幻の地平線ーアラビヤのロレンスと甘粕

Youtubeで「幻の地平線」というドキュメンタリー番組を見ることが出来た。石原完爾、甘粕正彦李香蘭川島芳子にスポットを当てたものであるが、とりわけ新しい情報はなく、すべて既知のものばかりであったが、甘粕正彦の自決の現場に居あわせた秘書の女性のインタビューなど、同時代の人の証言は興味深かった。
李香蘭に関する部分は1942年の満州国建国10周年に撮影された「迎春花」のなかで、テーマ曲を中国語で歌うシーンが流されていた。

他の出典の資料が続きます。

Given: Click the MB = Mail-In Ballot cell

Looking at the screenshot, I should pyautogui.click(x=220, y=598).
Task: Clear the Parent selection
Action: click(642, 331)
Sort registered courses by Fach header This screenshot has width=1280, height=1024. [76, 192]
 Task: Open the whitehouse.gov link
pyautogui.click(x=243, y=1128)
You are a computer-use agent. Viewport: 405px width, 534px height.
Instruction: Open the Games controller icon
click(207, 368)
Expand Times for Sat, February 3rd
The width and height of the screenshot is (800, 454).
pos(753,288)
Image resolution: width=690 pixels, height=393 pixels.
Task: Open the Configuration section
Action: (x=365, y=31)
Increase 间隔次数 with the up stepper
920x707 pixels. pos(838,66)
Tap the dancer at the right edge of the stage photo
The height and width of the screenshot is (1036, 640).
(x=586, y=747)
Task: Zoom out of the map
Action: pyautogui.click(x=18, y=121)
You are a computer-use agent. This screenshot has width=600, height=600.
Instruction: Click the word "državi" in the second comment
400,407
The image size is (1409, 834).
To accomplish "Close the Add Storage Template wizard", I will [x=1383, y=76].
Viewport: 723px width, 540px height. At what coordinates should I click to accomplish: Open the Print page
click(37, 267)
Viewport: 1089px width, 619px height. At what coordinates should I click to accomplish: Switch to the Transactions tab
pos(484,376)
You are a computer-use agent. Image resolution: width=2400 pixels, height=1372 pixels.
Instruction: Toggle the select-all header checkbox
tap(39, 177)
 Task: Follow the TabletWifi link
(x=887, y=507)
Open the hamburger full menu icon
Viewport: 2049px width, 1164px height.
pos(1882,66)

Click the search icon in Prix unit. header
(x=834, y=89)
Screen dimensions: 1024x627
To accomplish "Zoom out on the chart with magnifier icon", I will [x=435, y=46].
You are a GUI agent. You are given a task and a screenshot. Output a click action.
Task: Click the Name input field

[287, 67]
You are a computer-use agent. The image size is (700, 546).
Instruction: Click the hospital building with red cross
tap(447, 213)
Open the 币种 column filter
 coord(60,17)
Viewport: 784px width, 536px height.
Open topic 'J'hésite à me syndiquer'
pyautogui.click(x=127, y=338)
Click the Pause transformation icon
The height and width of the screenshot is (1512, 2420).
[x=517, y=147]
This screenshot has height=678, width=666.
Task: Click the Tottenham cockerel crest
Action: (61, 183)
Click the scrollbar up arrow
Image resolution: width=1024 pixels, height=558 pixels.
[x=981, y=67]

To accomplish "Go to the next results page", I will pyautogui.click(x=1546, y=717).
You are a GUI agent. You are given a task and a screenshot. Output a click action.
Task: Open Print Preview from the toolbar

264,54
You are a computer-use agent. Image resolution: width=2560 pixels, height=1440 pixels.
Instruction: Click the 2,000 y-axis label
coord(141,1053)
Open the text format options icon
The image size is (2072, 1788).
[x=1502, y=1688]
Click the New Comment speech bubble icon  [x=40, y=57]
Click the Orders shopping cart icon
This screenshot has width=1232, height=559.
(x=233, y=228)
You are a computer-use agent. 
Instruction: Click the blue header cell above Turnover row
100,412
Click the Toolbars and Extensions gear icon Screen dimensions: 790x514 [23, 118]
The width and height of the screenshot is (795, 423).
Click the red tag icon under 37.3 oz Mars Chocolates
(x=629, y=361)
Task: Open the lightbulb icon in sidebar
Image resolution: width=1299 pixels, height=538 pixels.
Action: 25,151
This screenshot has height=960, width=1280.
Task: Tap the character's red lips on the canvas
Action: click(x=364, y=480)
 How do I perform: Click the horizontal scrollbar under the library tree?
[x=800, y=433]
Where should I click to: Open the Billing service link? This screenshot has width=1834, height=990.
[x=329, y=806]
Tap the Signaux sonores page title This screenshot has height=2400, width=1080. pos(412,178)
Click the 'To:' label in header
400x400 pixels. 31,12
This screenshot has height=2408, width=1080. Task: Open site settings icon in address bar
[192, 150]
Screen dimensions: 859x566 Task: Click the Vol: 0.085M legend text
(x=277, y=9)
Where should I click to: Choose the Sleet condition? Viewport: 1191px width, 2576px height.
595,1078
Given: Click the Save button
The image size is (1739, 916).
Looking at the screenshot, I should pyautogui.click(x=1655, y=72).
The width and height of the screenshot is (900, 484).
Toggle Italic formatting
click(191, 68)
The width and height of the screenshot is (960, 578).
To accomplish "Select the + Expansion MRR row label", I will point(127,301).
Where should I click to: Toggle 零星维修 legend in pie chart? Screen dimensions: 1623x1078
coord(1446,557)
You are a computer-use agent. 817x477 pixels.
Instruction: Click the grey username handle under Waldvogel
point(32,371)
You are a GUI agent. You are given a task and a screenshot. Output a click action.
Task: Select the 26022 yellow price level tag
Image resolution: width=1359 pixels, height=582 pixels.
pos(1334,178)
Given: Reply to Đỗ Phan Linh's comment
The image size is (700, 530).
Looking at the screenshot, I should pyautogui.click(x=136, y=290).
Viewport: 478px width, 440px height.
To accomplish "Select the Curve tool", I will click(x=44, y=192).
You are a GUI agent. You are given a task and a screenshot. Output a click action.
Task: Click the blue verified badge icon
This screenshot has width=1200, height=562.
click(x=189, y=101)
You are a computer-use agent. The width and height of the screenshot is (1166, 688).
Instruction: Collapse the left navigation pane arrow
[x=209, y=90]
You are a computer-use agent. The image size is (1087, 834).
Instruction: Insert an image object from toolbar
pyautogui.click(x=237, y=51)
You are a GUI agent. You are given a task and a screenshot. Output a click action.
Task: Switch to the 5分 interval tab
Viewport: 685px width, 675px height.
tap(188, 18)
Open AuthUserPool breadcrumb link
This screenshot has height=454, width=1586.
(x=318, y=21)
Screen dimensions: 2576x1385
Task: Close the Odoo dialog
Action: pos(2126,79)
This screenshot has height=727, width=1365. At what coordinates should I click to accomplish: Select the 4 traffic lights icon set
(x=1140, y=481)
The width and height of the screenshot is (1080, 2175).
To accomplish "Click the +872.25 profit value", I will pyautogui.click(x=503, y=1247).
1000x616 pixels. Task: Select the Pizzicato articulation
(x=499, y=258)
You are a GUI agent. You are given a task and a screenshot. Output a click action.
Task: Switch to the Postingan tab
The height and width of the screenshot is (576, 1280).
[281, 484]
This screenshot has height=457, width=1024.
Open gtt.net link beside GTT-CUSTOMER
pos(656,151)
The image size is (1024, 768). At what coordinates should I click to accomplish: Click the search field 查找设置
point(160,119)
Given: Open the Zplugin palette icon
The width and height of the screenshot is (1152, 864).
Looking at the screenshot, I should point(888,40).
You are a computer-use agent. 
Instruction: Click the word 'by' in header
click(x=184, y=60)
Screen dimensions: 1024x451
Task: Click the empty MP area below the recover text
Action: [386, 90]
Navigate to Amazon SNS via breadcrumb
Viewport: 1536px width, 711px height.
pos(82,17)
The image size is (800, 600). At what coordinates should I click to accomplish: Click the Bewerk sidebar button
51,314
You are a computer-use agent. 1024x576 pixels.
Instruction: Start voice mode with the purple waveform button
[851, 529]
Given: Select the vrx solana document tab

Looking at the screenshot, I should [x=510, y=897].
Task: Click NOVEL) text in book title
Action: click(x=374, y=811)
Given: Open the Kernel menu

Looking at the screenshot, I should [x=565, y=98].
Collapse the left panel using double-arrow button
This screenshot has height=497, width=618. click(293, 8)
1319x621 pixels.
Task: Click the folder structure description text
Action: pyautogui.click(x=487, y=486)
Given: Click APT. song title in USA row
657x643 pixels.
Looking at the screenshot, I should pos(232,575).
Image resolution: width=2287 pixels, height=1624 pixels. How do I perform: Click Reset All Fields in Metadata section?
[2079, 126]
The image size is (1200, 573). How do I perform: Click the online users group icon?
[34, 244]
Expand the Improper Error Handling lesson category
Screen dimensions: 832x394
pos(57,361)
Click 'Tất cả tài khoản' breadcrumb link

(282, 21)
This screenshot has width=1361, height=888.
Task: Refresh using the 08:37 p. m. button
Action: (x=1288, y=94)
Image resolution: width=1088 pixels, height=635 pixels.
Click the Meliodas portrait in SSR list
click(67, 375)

この映画は、およそ戦争とは無縁な淡い恋物語であったが、ドキュメンタリーは彼女が映画の中で最も輝く場面、つまり中国語で「歌う李香蘭」を紹介していた。ゲストの高島忠夫が、戦後に自分が映画界に入ったときに、当時、日本の女優として活躍していた山口淑子に会って、子供の時に見た「白蘭の歌」や「熱砂の誓い」のころとすこしもかわらない若々しい姿に大変に驚いたといっていた。戦前を知る彼が、戦後の彼女のことを「李さん」と読んでいたのが印象的であった。
ところで、李香蘭満映をやめることを決意して甘粕にあったときに、甘粕が「アラビヤのロレンス」を読んでいたという逸話は、山口淑子の「私の半生」のなかにあったと記憶しているが、これは中野好夫の書いた「アラビヤのロレンス」(岩波新書1940年)であったのだろう。

甘粕はどんな思いで「アラビヤのロレンス」を読んでいたのであろうか。オスマントルコに支配されていたアラブの土豪をまとめて、英国の指導のもとに新しいアラブ人の国家を建設するという夢にロレンスは賭けていたわけだが、それは、大日本帝国の主導のもとに、満州族蒙古族そして白系ロシア人など五族を協和させて新しい国家を建設する夢を見ていた甘粕にとって他人事ではなかったであろう。二人は或意味で似たような理想を追っていたのである。第一次世界大戦戦勝国となった英国ではロレンスはアラビヤの英雄として祭り上げられたが、第二次大戦の敗戦国となった日本の甘粕は、偽満州国を画策したイカガワしい男、として記憶されることとなった。
性格的には、アラビヤのロレンスは、どこか神懸かり的な預言者気取りであった。ときには自分をモーゼになぞらえていたこともあった、その点では、日蓮宗の信者で、末法の世に出現した予言者ともいうべき石原完爾とにており、陰気くさくきまじめな甘粕とは対照的な英雄気質を持った人であった。甘粕は自分にない洞察力を持った英雄として、アラビヤのロレンスに惹かれていたのではなかろうか。
しかし、どんな英雄にも光と陰がある。今日、ヒットラーといえば、ユダヤ人虐殺の張本人として闇の部分だけが強調されるが、ナチスドイツがフランスを降伏させたときは、彼はドイツ人の間で喝采された英雄ではなかったか。中国の場合でも、毛沢東はどうか。中華人民共和国の建国の父としての毛沢東は光に包まれているが、晩年の彼の政策的な誤りによってどれほど多くの中国人が闇の中に消えていったことだろうか。
善悪二元論という子供じみた考え方に囚われてはなるまい。神ならぬ人間の世界に於いては、どれほど「悪玉」として後世非難されたものでも、そのなかに光の部分があるのであり、逆に言えば、どんな「善玉」として称揚された英雄の中にも、勝利者の立場から書かれた歴史の中では隠蔽された闇の部分があると考えた方が良いのである。